Toda cosa tiene un inicio y un final,
todas las veces no estás dispuesto a ganar,
en el amar, lo más hermoso es un amor virginal,
aunque al final
todo, ese amor se llegue acabar.
Y fue así como una noche en verano
en la fiesta del buen San Valentín,
estaban en un altar cogidos de la mano
la mujer que fuera mía, en mis años de infancia.
Como se llegó acabar todo aquello,
al verla lloré, se entristeció mi alma,
recordé aquel primer beso sencillo,
que robé de sus labios, una noche de calma
Esa iglesia muchas veces fue testigo,
del amor que un día nos juramos,
niño aún fui presentado como su amigo
y jóvenes ya, los dos llegamos a amarnos.
Fue una juventud llena de amor y fantasía,
donde Dios existía dentro de nuestra alma,
pero esa noche al verla de novia no creía,
y dejé de creer en Dios, con todo mi alma.
Permanecí allí mirándola muy quieto
deseando encontrarme yo en ese momento,
cogerla entre mis brazos y sacarla del firmamento
llevarla muy lejos donde sea solamente mía.
Pero no podía conciliar mi angustia,
mire a todos lados y existía la alegría,
sólo al pensar que un tiempo atrás era mía,
se apresuraba luego mi lenta agonía.
Y el mandato divino se hacía presente,
mis ilusiones todas se desvanecían,
pero hay de mí, fingiendo estar ausente
tuve que escucharles, lo que se prometían.
Como pudo ella olvidar tan pronto lo vivido,
como sepultó mi amor y toda mi alegría,
se acordará acaso lo mucho que he sufrido,
o los días felices que fuimos cierto día.

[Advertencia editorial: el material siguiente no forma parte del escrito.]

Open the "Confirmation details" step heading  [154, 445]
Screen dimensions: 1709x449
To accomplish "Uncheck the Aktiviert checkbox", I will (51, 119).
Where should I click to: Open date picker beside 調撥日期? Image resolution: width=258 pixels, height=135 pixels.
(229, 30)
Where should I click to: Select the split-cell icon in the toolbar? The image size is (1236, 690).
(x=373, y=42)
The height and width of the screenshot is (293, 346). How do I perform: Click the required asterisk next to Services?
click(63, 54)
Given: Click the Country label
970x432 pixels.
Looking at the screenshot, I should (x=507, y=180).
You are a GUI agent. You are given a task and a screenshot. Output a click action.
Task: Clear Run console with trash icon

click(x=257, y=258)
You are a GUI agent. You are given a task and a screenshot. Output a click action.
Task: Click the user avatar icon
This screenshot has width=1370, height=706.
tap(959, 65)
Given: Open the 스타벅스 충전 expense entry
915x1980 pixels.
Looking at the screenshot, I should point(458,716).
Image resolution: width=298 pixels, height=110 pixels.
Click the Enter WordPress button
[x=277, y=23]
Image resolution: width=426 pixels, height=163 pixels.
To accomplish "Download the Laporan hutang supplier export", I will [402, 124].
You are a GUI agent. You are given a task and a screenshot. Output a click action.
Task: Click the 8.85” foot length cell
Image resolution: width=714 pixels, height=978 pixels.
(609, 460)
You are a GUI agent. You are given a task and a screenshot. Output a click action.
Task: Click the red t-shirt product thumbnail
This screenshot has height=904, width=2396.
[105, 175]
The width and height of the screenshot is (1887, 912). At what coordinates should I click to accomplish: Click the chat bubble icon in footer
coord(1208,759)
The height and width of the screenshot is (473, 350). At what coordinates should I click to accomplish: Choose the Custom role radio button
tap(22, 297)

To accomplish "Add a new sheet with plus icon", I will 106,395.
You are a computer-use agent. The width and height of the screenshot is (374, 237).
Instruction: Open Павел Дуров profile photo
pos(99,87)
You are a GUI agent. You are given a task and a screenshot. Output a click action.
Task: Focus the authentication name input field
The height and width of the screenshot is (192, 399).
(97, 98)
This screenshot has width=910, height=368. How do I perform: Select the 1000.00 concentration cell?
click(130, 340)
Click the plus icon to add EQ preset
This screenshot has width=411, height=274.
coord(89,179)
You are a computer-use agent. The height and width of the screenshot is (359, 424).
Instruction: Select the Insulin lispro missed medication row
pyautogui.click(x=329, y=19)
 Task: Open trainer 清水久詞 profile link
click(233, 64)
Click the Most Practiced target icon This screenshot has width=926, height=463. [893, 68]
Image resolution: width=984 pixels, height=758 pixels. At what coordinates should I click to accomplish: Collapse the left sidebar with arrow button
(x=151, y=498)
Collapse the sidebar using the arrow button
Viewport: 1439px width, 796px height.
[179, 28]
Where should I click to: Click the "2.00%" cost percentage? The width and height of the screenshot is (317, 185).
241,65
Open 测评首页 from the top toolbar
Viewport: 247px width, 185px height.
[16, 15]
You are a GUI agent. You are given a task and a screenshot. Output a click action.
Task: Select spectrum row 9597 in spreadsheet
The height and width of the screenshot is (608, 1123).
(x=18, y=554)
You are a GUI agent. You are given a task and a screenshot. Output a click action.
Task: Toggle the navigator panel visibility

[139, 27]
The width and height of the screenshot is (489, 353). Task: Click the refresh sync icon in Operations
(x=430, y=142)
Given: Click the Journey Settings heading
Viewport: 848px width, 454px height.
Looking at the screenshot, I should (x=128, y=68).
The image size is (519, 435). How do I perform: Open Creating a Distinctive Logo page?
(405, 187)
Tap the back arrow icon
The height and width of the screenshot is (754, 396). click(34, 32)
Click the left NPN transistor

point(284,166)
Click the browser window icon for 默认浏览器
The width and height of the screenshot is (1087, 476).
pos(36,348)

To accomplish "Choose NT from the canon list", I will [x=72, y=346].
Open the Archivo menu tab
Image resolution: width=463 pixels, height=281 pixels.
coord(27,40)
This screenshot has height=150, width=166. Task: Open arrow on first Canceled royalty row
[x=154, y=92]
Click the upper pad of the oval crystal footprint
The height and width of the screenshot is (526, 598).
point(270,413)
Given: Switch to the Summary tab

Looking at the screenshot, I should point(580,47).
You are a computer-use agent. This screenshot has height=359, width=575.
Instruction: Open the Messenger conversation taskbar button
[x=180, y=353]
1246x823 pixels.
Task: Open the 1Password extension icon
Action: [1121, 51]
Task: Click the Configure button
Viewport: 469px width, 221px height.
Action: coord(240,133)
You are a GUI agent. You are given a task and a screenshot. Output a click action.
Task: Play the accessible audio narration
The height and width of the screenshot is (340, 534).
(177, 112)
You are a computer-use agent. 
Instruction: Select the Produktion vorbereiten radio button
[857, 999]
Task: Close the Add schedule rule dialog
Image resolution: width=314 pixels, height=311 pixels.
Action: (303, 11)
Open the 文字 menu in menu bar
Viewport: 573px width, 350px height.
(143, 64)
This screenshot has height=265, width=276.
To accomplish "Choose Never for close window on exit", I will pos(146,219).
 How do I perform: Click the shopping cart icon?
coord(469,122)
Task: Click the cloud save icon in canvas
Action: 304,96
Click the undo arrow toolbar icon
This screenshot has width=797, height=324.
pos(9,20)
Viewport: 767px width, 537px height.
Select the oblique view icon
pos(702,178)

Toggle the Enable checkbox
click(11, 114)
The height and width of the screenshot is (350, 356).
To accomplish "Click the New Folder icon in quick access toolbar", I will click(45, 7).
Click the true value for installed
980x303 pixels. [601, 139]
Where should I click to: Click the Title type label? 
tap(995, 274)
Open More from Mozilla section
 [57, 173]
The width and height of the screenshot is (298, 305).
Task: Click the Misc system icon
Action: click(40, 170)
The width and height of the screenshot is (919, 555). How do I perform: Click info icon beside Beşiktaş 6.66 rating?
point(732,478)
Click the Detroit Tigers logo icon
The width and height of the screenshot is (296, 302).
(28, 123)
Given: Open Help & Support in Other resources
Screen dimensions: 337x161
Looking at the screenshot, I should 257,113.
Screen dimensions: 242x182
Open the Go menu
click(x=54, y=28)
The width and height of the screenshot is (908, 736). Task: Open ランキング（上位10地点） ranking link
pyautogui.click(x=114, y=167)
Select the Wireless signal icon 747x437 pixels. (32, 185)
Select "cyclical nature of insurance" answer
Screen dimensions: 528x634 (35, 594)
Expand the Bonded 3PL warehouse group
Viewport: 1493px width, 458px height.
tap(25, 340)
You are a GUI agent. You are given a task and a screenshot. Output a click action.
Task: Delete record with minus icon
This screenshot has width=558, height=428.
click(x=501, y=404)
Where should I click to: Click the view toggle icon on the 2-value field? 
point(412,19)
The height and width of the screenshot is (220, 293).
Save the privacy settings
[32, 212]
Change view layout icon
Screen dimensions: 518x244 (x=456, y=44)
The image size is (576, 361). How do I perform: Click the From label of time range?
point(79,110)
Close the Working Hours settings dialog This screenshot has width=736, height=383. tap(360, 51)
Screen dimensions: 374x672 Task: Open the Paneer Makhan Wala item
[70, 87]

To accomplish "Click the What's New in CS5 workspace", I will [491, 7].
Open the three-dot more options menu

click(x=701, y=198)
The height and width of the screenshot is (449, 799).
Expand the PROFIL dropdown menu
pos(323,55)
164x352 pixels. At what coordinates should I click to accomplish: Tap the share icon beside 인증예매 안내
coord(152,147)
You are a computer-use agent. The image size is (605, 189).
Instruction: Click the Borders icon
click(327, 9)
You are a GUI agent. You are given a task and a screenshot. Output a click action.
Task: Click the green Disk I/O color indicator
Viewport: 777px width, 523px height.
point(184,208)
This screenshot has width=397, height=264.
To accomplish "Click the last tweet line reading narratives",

Luego el cura dijo: Marido y mujer hoy los consagro,
así escuché decir con voz entrecortada,
porqué pues Dios hiciste a otro ese milagro
teniendo a tu siervo con el alma destrozada.
Dejando están el altar que los uniera,
y yo quisiera arrebatarla de su dueño,
tengo miedo de gritarla que la quiero,
tan solo quisiera entender, que es un sueño.
Que mitigado estoy de verla tan hermosa,
que solo alcanzo a decir - que feliz seas –
me robaron de mi huerto la rosa más preciosa,
que cultive en el jardín de mis amores.